GENÇLERE BOYACI OLUN TAVSİYESİ
Okulu bitirip hemen iş bulan şanslı kesimin çoğu ise asgari ücretin üzerinde maaş alamıyor.
İçmimarlar Odası Odası Bursa Şubesi Başkanı Ali Gözütok, hangi mesleği tercih etmeliyim diye soran yakınlarına verdiği yanıtı şöyle anlatıyor:
“Asla mühendis, mimar olmayın diyorum. Gidin usta, boyacı, sıvacı olun tavsiyesinde bulunuyorum. Hem işsiz kalmazsınız hem de mimar ve mühendisin iki katı kazanırsınız sözlerimi duyunca onlara tuhaf geliyor ancak gerçek bu.”

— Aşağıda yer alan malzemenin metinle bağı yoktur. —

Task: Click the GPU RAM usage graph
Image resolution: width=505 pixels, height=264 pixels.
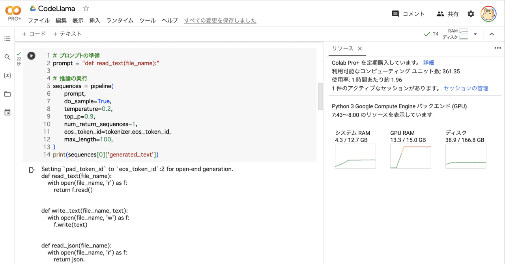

BEKLENEN EYLEM, DEĞİŞEN SÖYLEM
Ekonomi ve sığınmacı meselesi sokağın iki ana gündemi…
Sosyal medyanın nabzını tuttuğunuzda en çok ilgi gören, tartışılan başlıklar siyasilerin bu konulara dair söyledikleriyle ilgili.
Anketlere baktığınızda da benzer bir manzara söz konusu…
Vatandaş en çok ekonomi ve sığınmacılardan yakınıyor.
Toplumsal öfkeyi farklı yöne taşımaya gayretli manipülatörlerin varlığına karşı itidalli hareket etmek gerekli.
Ancak ortada uyum bağlamında ciddi bir sorun olduğu gerçeğini de unutmamak ve önlem almak şart.
Sanki hiç problem yokmuşçasına davranıp sürekli göçmen havariliği yapanların aslında neye hizmet ettiği iyi irdelenmeli diye düşünüyoruz.
Öte yandan bugünlerde iktidar ve muhalefetin sığınmacılarla ilgili söylem değişikliğine gittiğini gözlemliyoruz.
Eskiden göndermek mümkün değil diyenler artık yollayacağız çizgisine gelmiş gibi.
Toplumun temel beklentisi ise artık söylemlerin ötesine geçilerek kanunları çiğneyen sığınmacılarla ilgili köklü bir eylem planının hemen hayata geçirilmesi.